標的は私じゃない。私のすぐ後ろで、ゆらりと立ち上がった「それ」――先ほどの男性の遺体だった。
(アンデッド……本当に、動き出したんだ……!)
ヘルプウィンドウが言っていた通りだ。火葬されなかった死体が、漏れ出た魔力を吸って器となった。

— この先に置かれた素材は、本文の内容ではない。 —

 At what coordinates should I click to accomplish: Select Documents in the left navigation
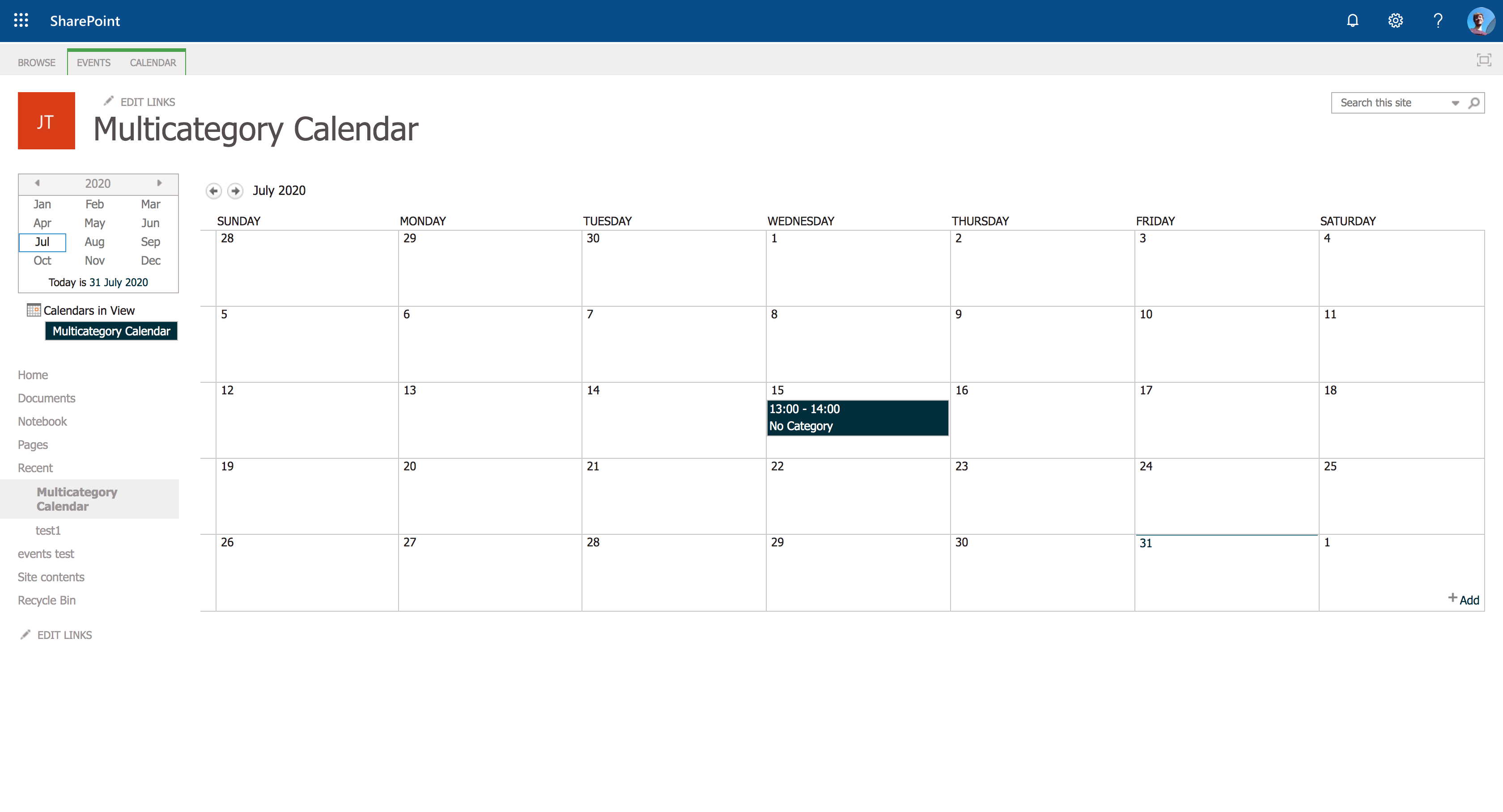pyautogui.click(x=47, y=398)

知能を失った肉の塊は、目の前にいた狼に向かって、生前ではありえない速度でその腕を振り下ろした。
――ドォォン!!
「ギャンッ!」
雪煙が舞い、狼の悲鳴が上がる。
狼もすぐさま応戦し、アンデッドの肩口を食いちぎる。けれど、死体には痛みも恐怖もない。肉が削げようが骨が砕けようが、執拗に狼へと組み付いていく。
『……今だっ!!』
理屈じゃない。本能が「今しかない」と叫んだ。
狼とアンデッドが血反吐をぶちまけ合いながら取っ組み合っている隙に、私は震える四肢に鞭を打った。
『動け、動け……動けぇぇぇ!!』
倦怠感で鉛のように重い体。けれど、ここで止まればあいつらの「ついで」に殺される。
私は短刀を回収することすら諦め、ひたすら反対方向――森の奥へと向かって駆け出した。
(ごめんなさい、助けられなかったおじさん……。でも、せめてこの隙を無駄にはしない!)
背後からは、肉が裂ける嫌な音と、狼の狂ったような遠吠えが聞こえてくる。
一歩、また一歩と、雪を蹴るたびに心臓が壊れそうなほど脈打つ。
肺が冷たい空気を吸い込んで痛い。視界は相変わらずチカチカしているけれど、とにかく距離を稼ぐことだけを考えた。
どのくらい走っただろうか。
やがて、争い合う獣たちの声が遠ざかり、周囲に再び静寂が戻ってきた。
『はぁ……、はぁ、……っ、げほっ!』
ついに足がもつれ、私は雪の中に顔から突っ込んだ。
もう、指先一つ動かせない。魔力も体力も、完全に底をついた。
『……死ぬかと、思った……。あんなの、聞いてないよ……っ』
ぐぅ〜〜。
こんな時でも、お腹は空く。
私は真っ白な雪の上に倒れ伏したまま、ぼんやりと高くそびえる木々を見上げた。
九死に一生を得たけれど、ここは人類未踏の極寒の地。
武器もなく、魔力もなく、ボロボロの小さな白い狐。
『……これから、どうしよう……』
私の第二の狐生は、まだ始まったばかりだというのに。